Conventional grounded antenna towers have mounted on the top, for example, a directional antenna array for radiating (radiating and radiator being used to indicate the radiating and/or receiving of electromagnetic signals) signals at selected relatively high frequencies with wave lengths, for example, on the order of 20, 15 and 10 meters and V.H.F. A coaxial cable from the radio equipment extends along the tower and is connected to the directional array. Sometimes plural cables may be connected to respective directional arrays adapted to selected respective frequencies.
A grounded antenna tower also may be fed an electrical signal and used in conjunction with additional equipment as the radiator for signals having lower frequencies than those to which directional arrays are adapted. Such additional equipment includes a gamma section and impedance matching circuitry. Such equipment, as is known, can adapt a relatively short antenna tower on the order of, for example, 5 meters to about 30 meters in height, for use on the amateur radio bands of 40 meters, 80 meters, or 160 meters, with each having frequencies in ranges of about 7-7.3 MHz., 3.5-4 MHz., and 1.8-2 MHz., respectively. By using such a gamma section and impedance matching circuitry to shunt feed an antenna tower and to thus convert the tower itself to a radiator, even though the tower height may be relatively small, the versatility of the tower is increased.
To shunt feed a tower so as to use the same as a radiator in the 40, 80 or 160 meter wave length bands, a gamma rod or gamma matching section, which may be simply an electrically conductive rod or wire, is mounted in substantially parallel relation to the tower spaced apart a relatively small distance therefrom.

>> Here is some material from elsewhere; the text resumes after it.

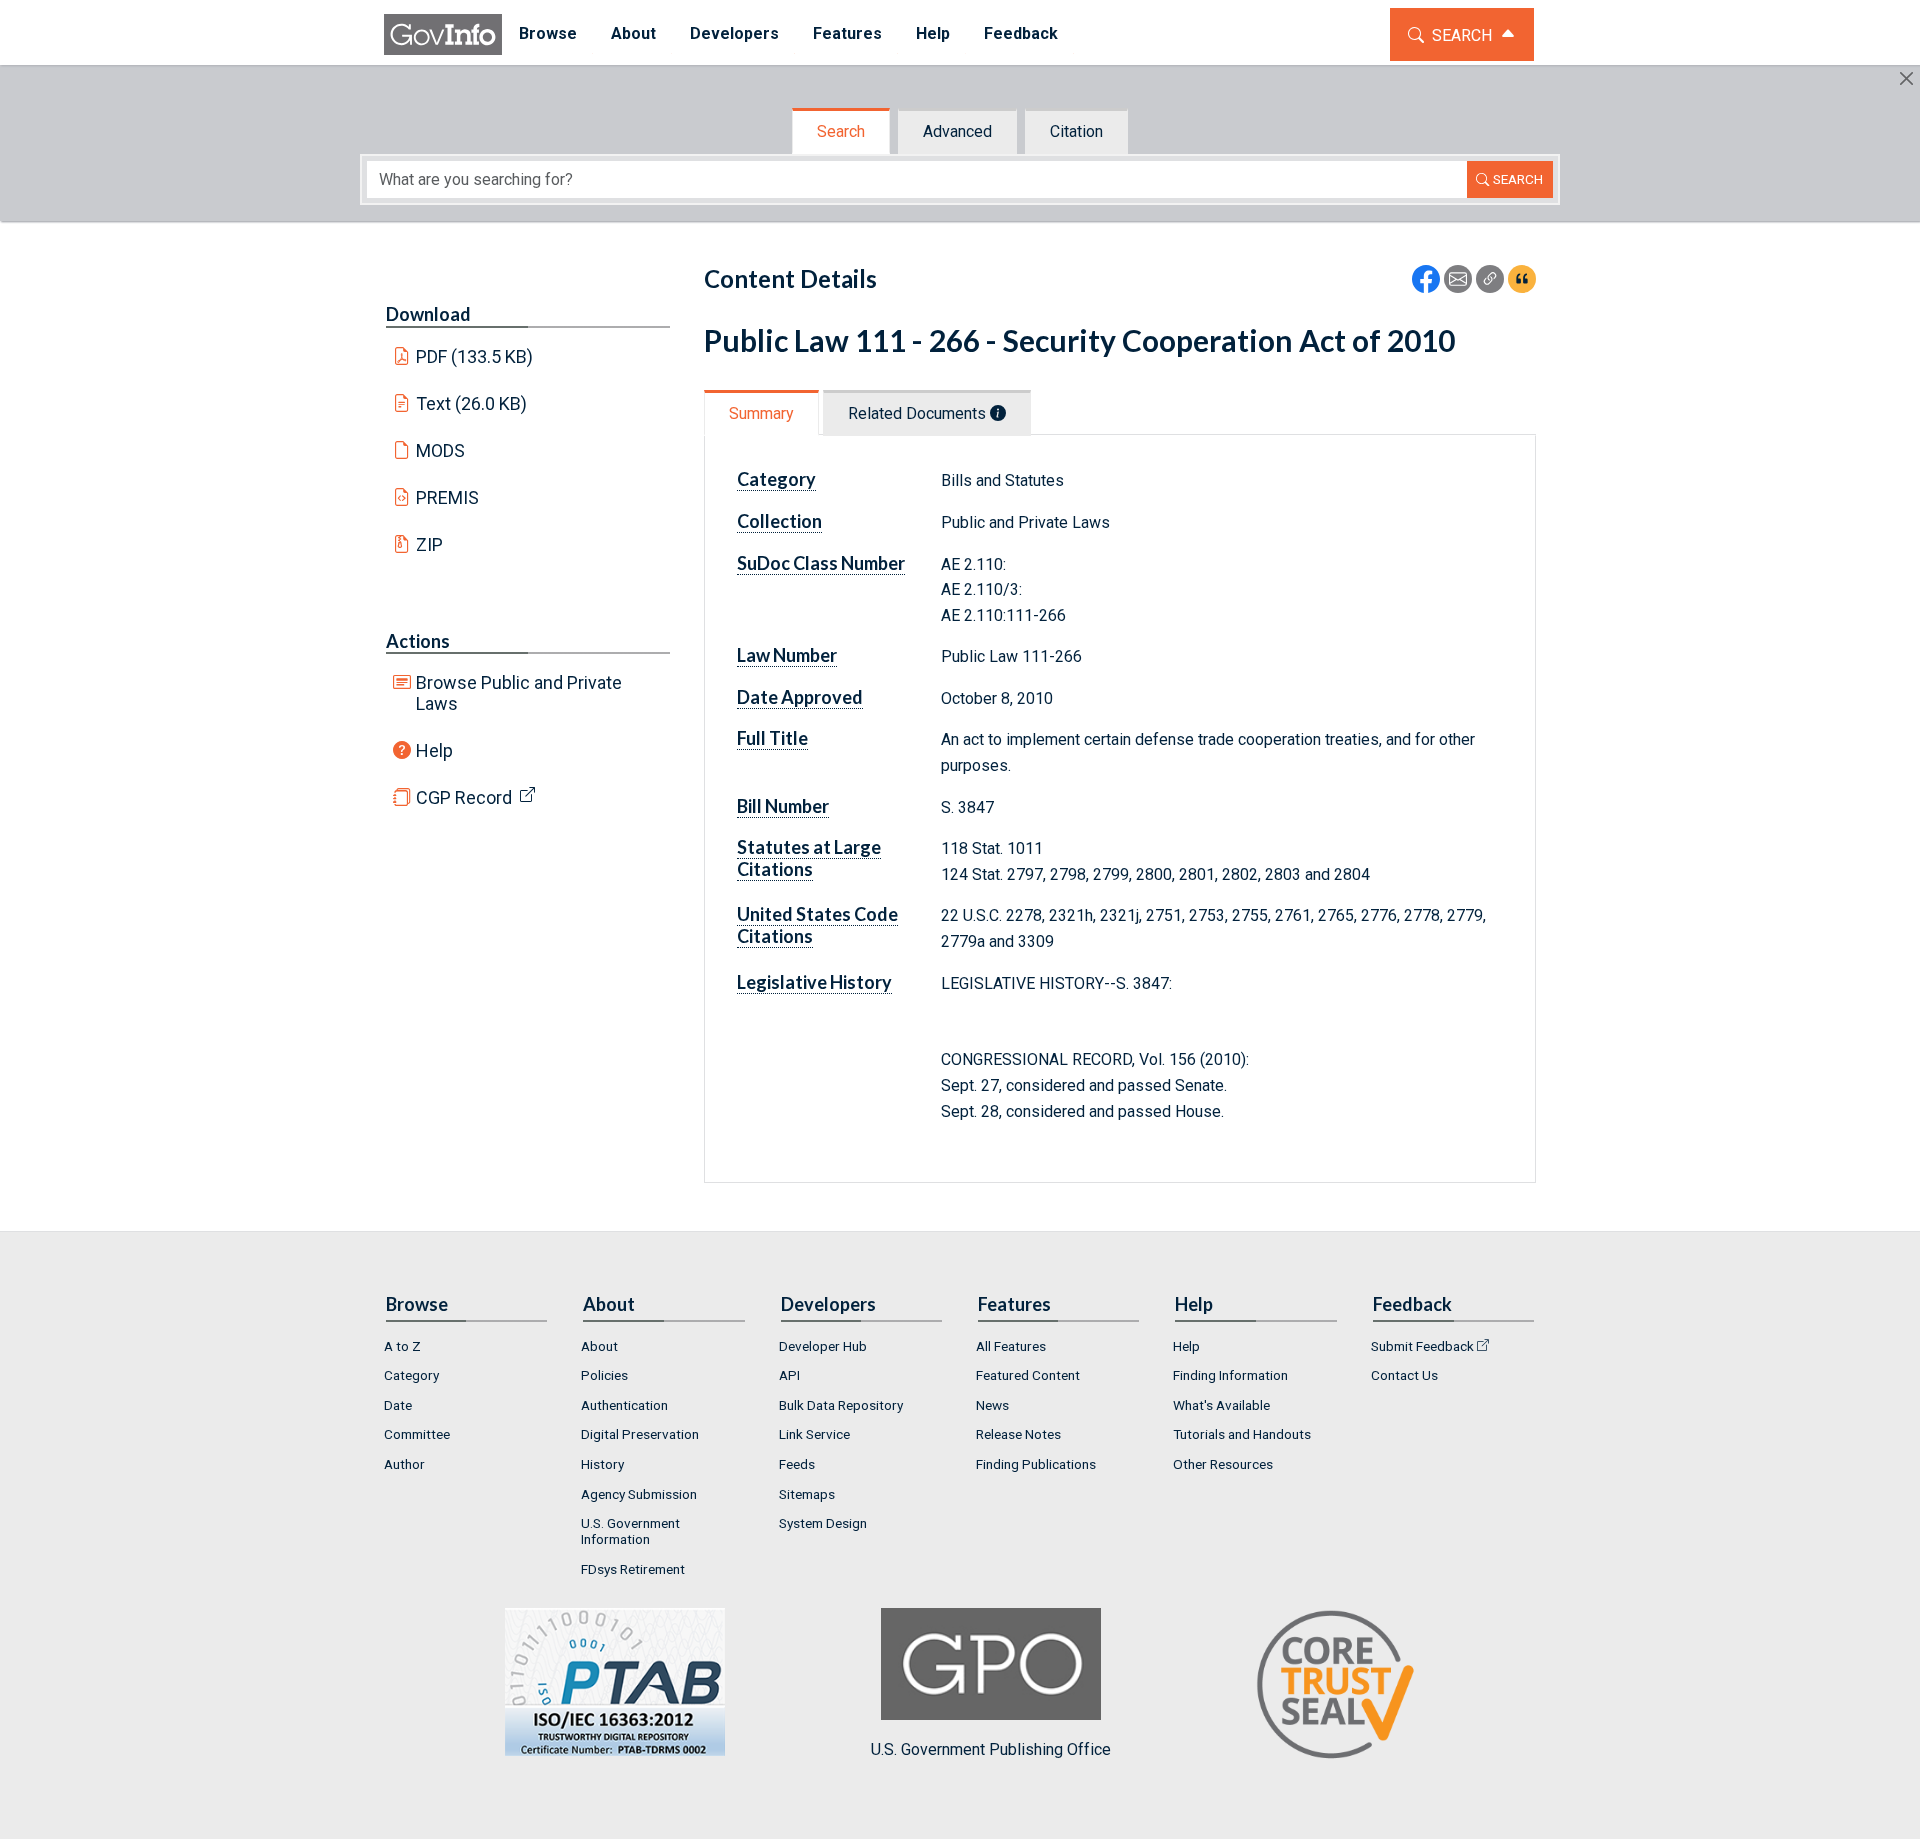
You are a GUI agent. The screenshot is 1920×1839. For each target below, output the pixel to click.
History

The bottom end of the gamma section is connected by impedance matching circuitry to the bottom of the tower, which is grounded, and to a coaxial cable from the radio equipment, which is generally located remotely from the antenna. In the past, the gamma section has been about 4 or 5 meters in length and has had its upper end electrically tied or connected to the tower at a height along the latter that was specifically adjusted for tuning purposes to obtain a signal strength of adequate value.
The purpose of the impedance matching circuitry, such as conventional gamma matching or omega matching circuitry, was to provide about 120 to about 500 pf. capacitance to match the shunt fed radiator with the impedance of coaxial cable coupling the same to the radio equipment. Such coaxial cable typically has an impedance on the order of about 50 ohms. When shunt feeding an antenna tower, it is desirable that the standing wave ratio (SWR) be as close to 1 as possible. Conventional impedance matching circuitry generally can be adjusted with an SWR meter connected in series therewith to obtain such condition.
To the best knowledge of the applicant, in the past, the shunt feeding of an antenna tower was provided to enable the tower as an effective radiator only in a single one of the 40, 80, or 160 meter wave length bands. In one instance, though, the antenna tower was shunt fed with a single gamma section to enable the tower as a radiator in both the 40 and 80 meter bands, but in that instance it was necessary to adjust the height of the upper tie point of the gamma section to the tower in dependence on the particular wave length being utilized. Moreover, in another instance that a shunt fed tower was enabled as a radiator in more than one of the 40, 80 and 160 meter bands, a separate gamma section and impedance matching circuit was used for each respective band.
It would be desirable to be able to utilize a single shunt feed mechanism, i.e. with only a single gamma section and a single impedance matching circuit, to enable an antenna tower as effective radiator in plural wave length bands, such as, for example, the 40 and 80 meter bands or the 80 and 160 meter bands. Moreover, it would be desirable to be able to use a single shunt feed mechanism to enable a single antenna tower as an effective radiator for all three of those bands. Further, it would be desirable to accomplish the foregoing without having to adjust the upper tie point of the gamma section to the antenna tower.